(Stored items)
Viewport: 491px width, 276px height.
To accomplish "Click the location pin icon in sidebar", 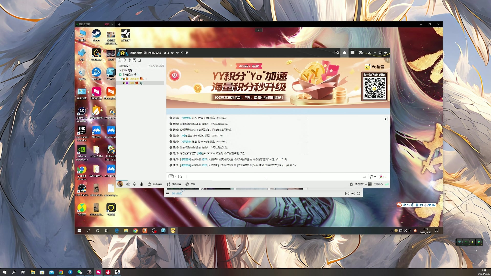I will click(129, 60).
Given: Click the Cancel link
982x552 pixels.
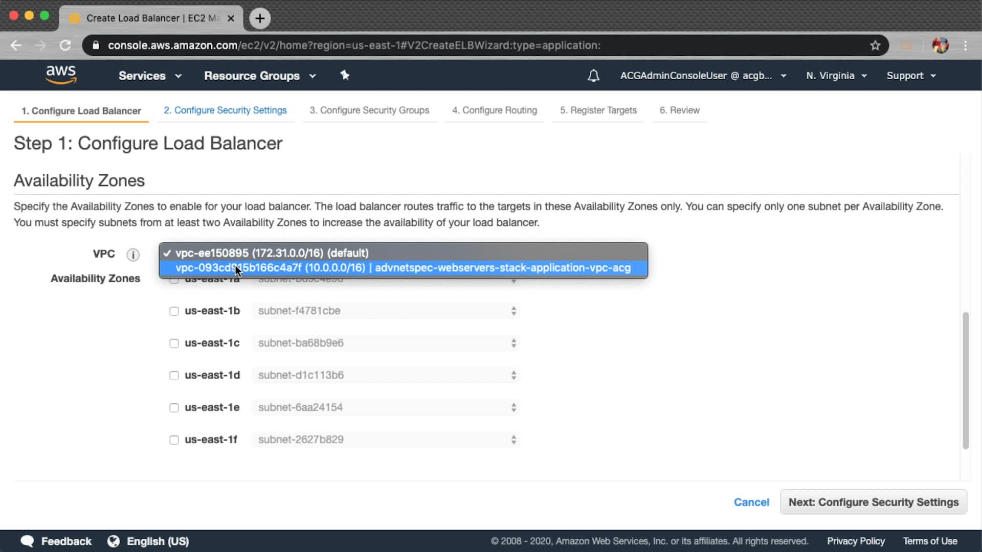Looking at the screenshot, I should [x=751, y=502].
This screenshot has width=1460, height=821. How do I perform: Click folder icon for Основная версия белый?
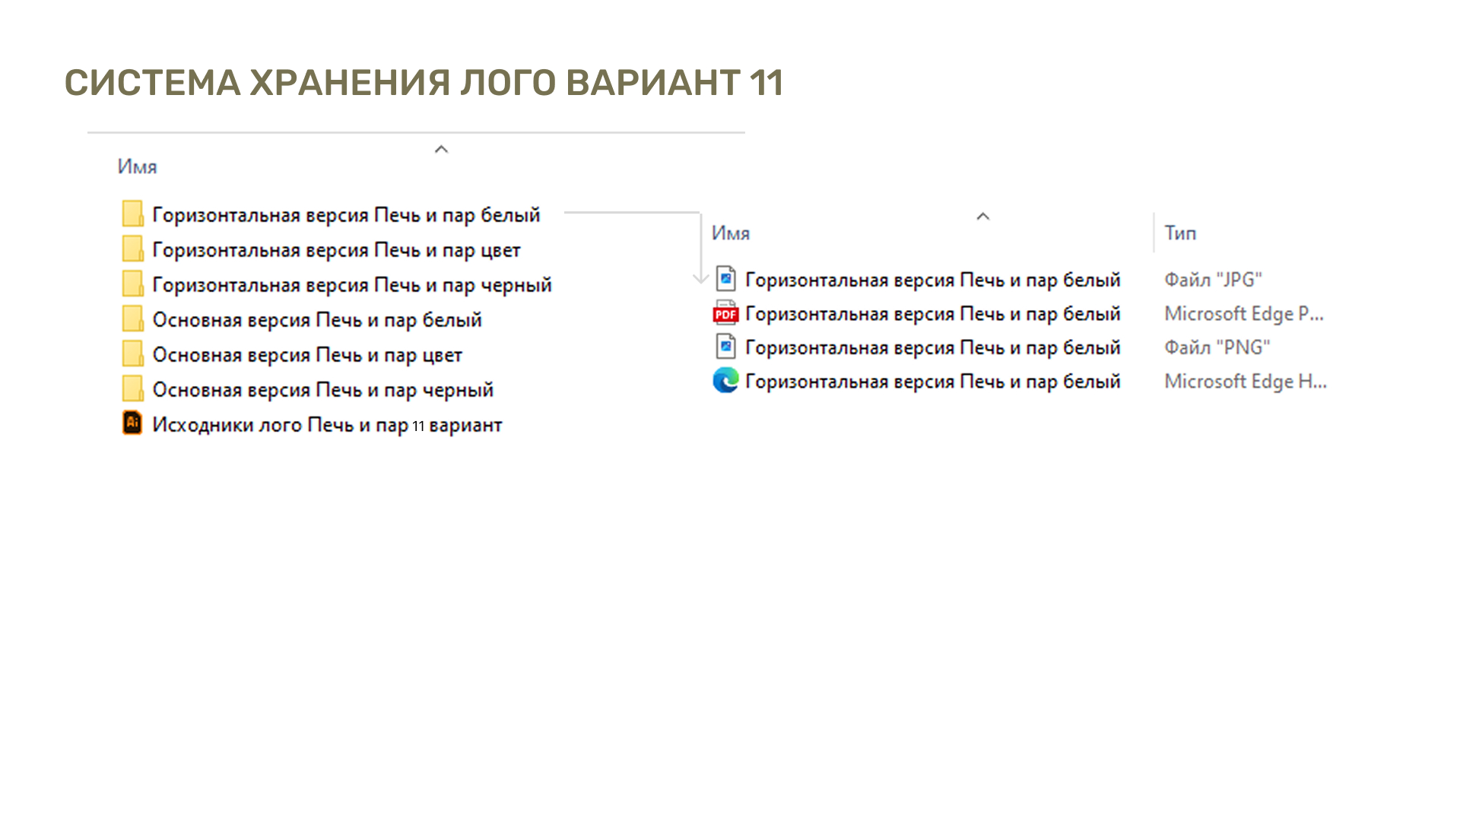point(132,319)
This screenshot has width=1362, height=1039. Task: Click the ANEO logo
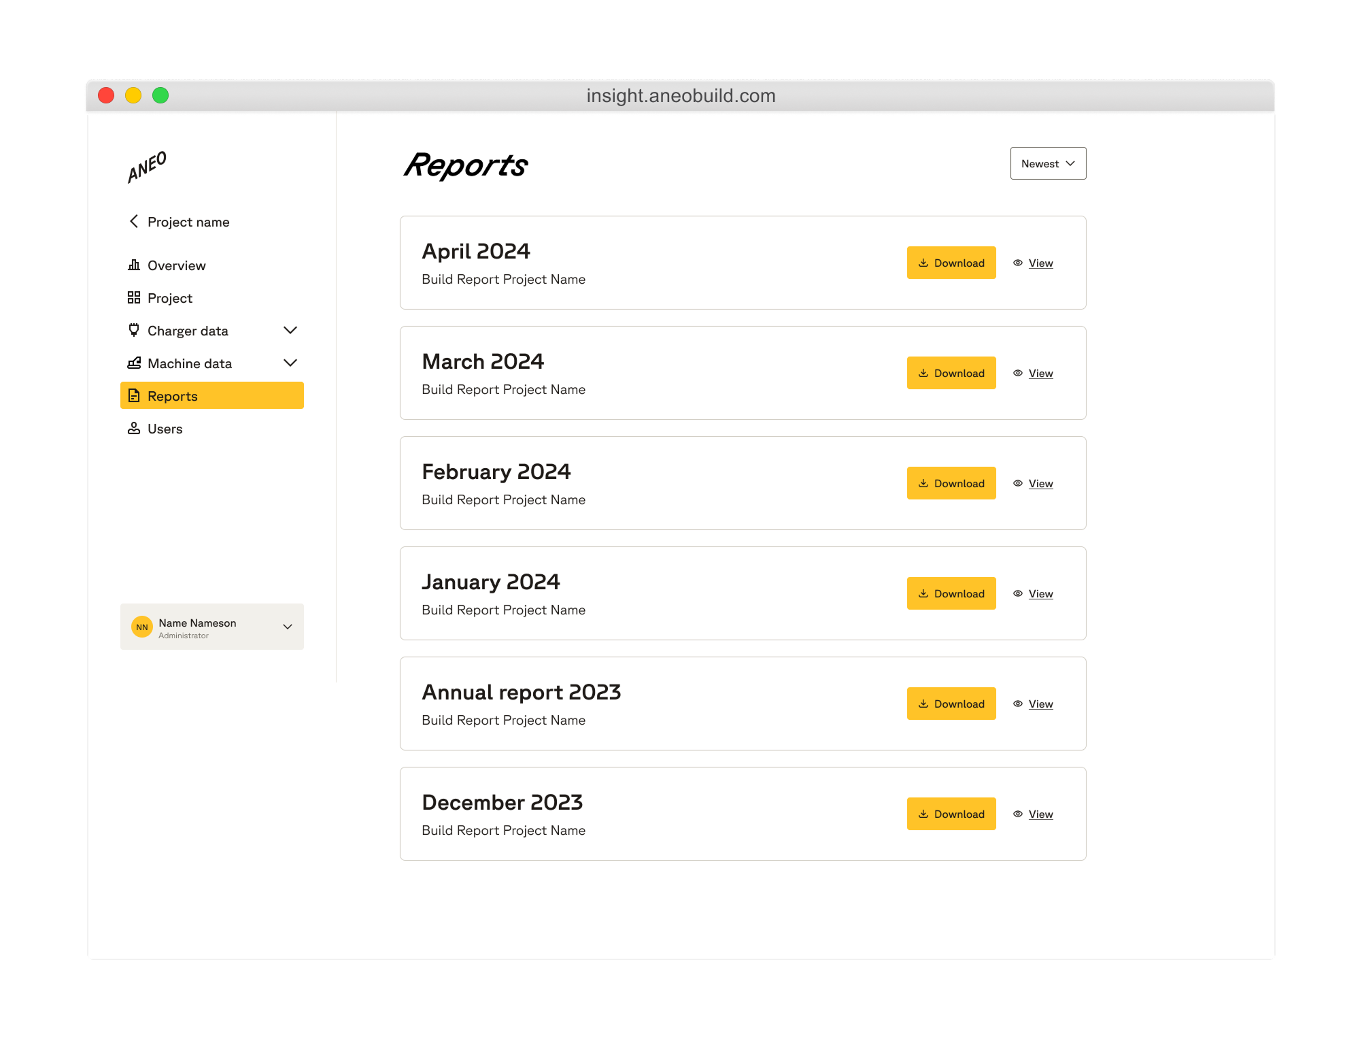tap(147, 167)
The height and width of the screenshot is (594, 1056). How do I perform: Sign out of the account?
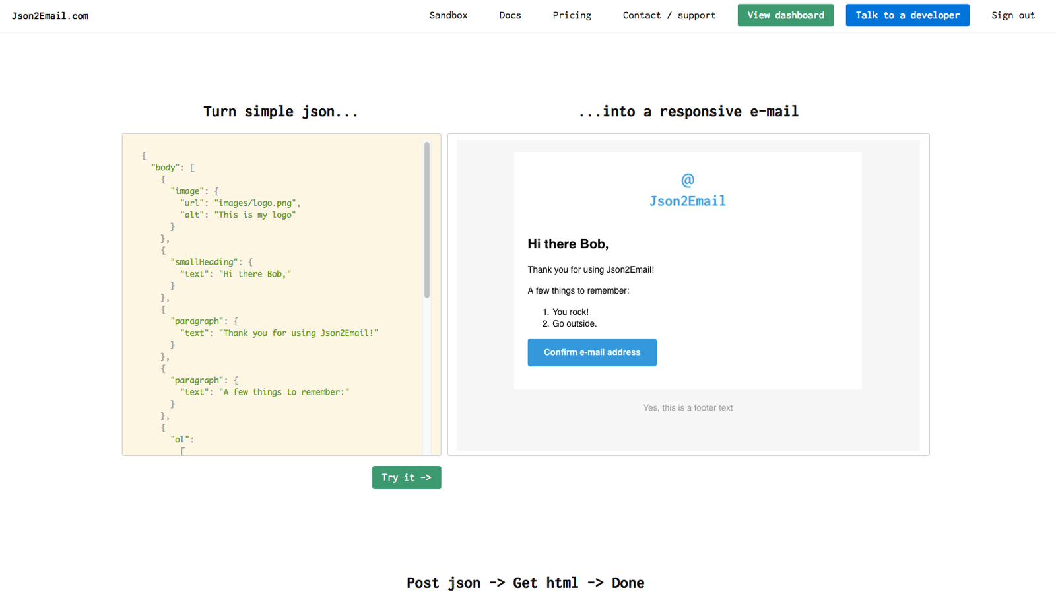[1012, 15]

What needs to be done
Repeat exactly the lines from the one containing "This screenshot has width=1460, height=821." through the last line of the records above, both included, and leave out the pictures.

Exercise solution
This screenshot has width=1460, height=821. How do I perform: Click folder icon for Основная версия белый?
point(132,319)
This screenshot has width=1362, height=1039. Task: Click the ANEO logo
tap(147, 167)
The height and width of the screenshot is (594, 1056). How do I perform: Sign out of the account?
[1012, 15]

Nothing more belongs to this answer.